When I started organizing there was little funding for the work. We cobbled our budget together through dues, contributions from neighborhood congregations and businesses, and an occasional grant. It wasn’t easy, but there was an upside. All of the funds were for working on issues people in the community identified. Today, many organizers are hired, not to organize on issues the community selected, but instead to mobilize on issues chosen by someone else – often philanthropy.
If we are to engage a larger base of working-class people we’ll have to upend this formula. The best long-term base-building I’ve witnessed starts with organizing on issues people chose themselves.
In the 90s I moved to Chicago to organize on the west side and be mentored by Shel Trapp, who co-founded National People’s Action. As a young would-be organizer in Indiana, Trapp’s Basics of Organizing was the first writing I’d found that laid out how to actually do the thing. For me, it was revelatory.
Trapp taught us to identify issues you could organize on. We learned to fish, test, and sell. A solid organizer, applying these and other fundamentals can quickly build a base of 30 or so core leaders, put 150-200 people in a room four to six times a year, and deliver a big contingent to larger organizational moments.
We start with fishing. We hit forty or so doors a night to find out what issues will bring people together, and could done through one on one meetings. We are looking for issues that were widely and deeply felt. One without the other will not get it done. An issue that only a handful of people care about will not build much power. An issue that everyone agrees on but no one is passionate about will not spark the energy needed to win.
If while fishing, a number of folks start to name the same problem - rising rents, a failing school, or banks redlining the neighborhood – we likely have a good issue from which to organize.
To confirm this, we test the issues that people named in our fishing. At the door we might say, on the 1700 block a lot of folks are upset about foreclosures. People might respond, “oh yeah, that is a big problem - see that eyesore across the block?”
Once we find an issue or two that are widely and deeply felt, we have a leadership meeting of people we met through fishing and testing to launch our first campaign. The goal of that first meeting is to come to agreement on which issue to move on first.
We then develop a basic power analysis and move to action.
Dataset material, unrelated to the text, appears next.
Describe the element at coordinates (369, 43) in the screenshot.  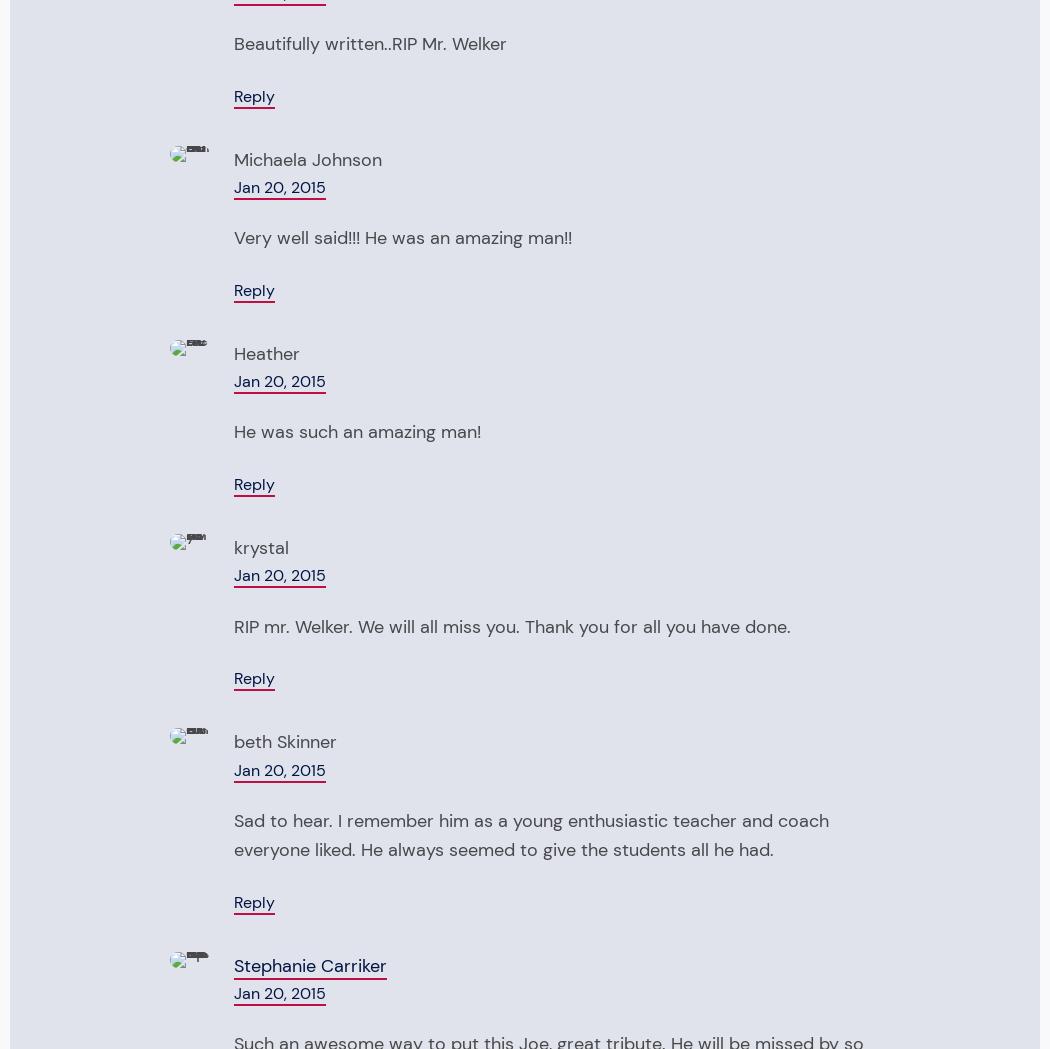
I see `'Beautifully written..RIP Mr. Welker'` at that location.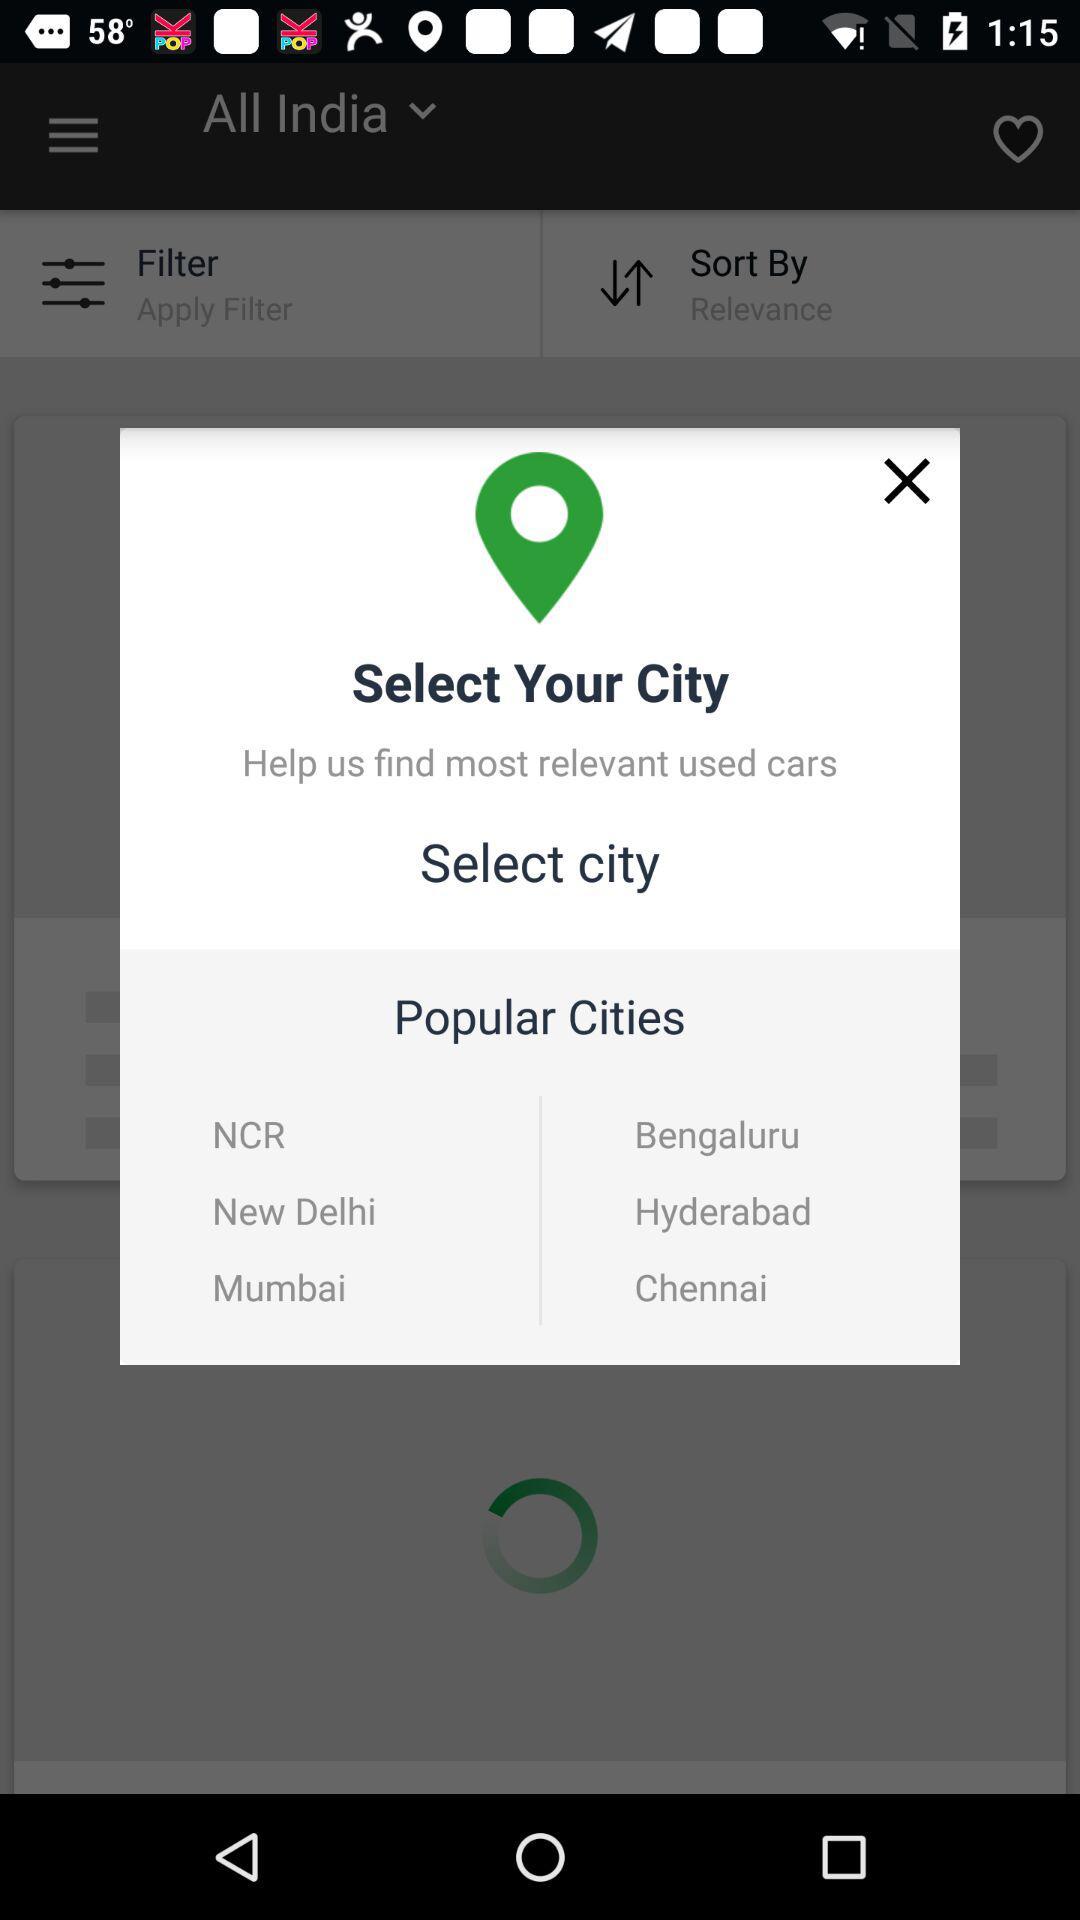 The image size is (1080, 1920). What do you see at coordinates (752, 1133) in the screenshot?
I see `the bengaluru` at bounding box center [752, 1133].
Then we sell that issue and action to the broader neighborhood.
This most classic form is listen, test, build agreement, then sell. But it doesn’t always play out that way.
Coming up, Trapp was an organizer for the Organization for a Better Austin, on Chicago’s westside. Under the direction of Tom Gaudette, they built one of the toughest organizations in Chicago. A few years into his time there, looking to grow their ranks, Trapp started door-knocking a less organized part of the neighborhood.
He knew the schools were overcrowded, with as many as 75 kids per class. So, he tested school overcrowding. Door after door he got zero traction. He pivoted back to fishing. Then a woman at the door said “you know what we need to deal with? These damn shopping carts!” as she pointed out to a few grocery carts on the sidewalk. Carts from the neighborhood grocery store had been brought home and were littering up the neighborhood.
Trapp thought to himself, “shopping carts?!” But he tested this on the next door and the next. It turned out people were pissed as hell about the damn shopping carts. So, they had a few house meetings and devised a plan to force the grocery manager to keep the carts on the grocery’s property (you’d think this would have already been a priority). They did an action on the grocery store manager and won.
That night they celebrated with a case of beer in a member’s backyard. Feeling newfound confidence, one of the new members said, “You know what we should do next, something about overcrowding at the schools.” Others agreed. After some failed testing, Trapp circled back to listening, organized and delivered on what people wanted, and what they felt ready for. They then went on to win one of the landmark fights for school integration in Chicago.
When Trapp first came around, it wasn’t that people didn’t want to address school overcrowding. People are smart. They were rightly skeptical that some guy knocking on their door about an issue as big as school segregation was likely to lead to change. So they right-sized the first issue. In a sense testing if this organizer could deliver. If the organization couldn’t deliver on shopping carts, it sure as hell couldn’t build the power to win on school integration.
This simple formula of fishing, testing, and selling has proven to be incredibly effective at building a new base of people in short order. The principles apply whether organizing on the doors, through institutions, or in the digital arena. Today, we have more means to apply these principles, but apply them we should.
There can be a tendency these days to look for a shortcut, to skip steps. Over and over we pay the price for this. We are only as strong as the foundation we build, and that foundation is stronger when we listen to the wisdom of the people we seek to organize.
There is more funding for organizing than there has ever been. Let’s move from funding organizations to mobilize, and instead allow the space to organize. We will grow our ranks and build the collective self-confidence needed to succeed in taking on the more systemic fights and actually win.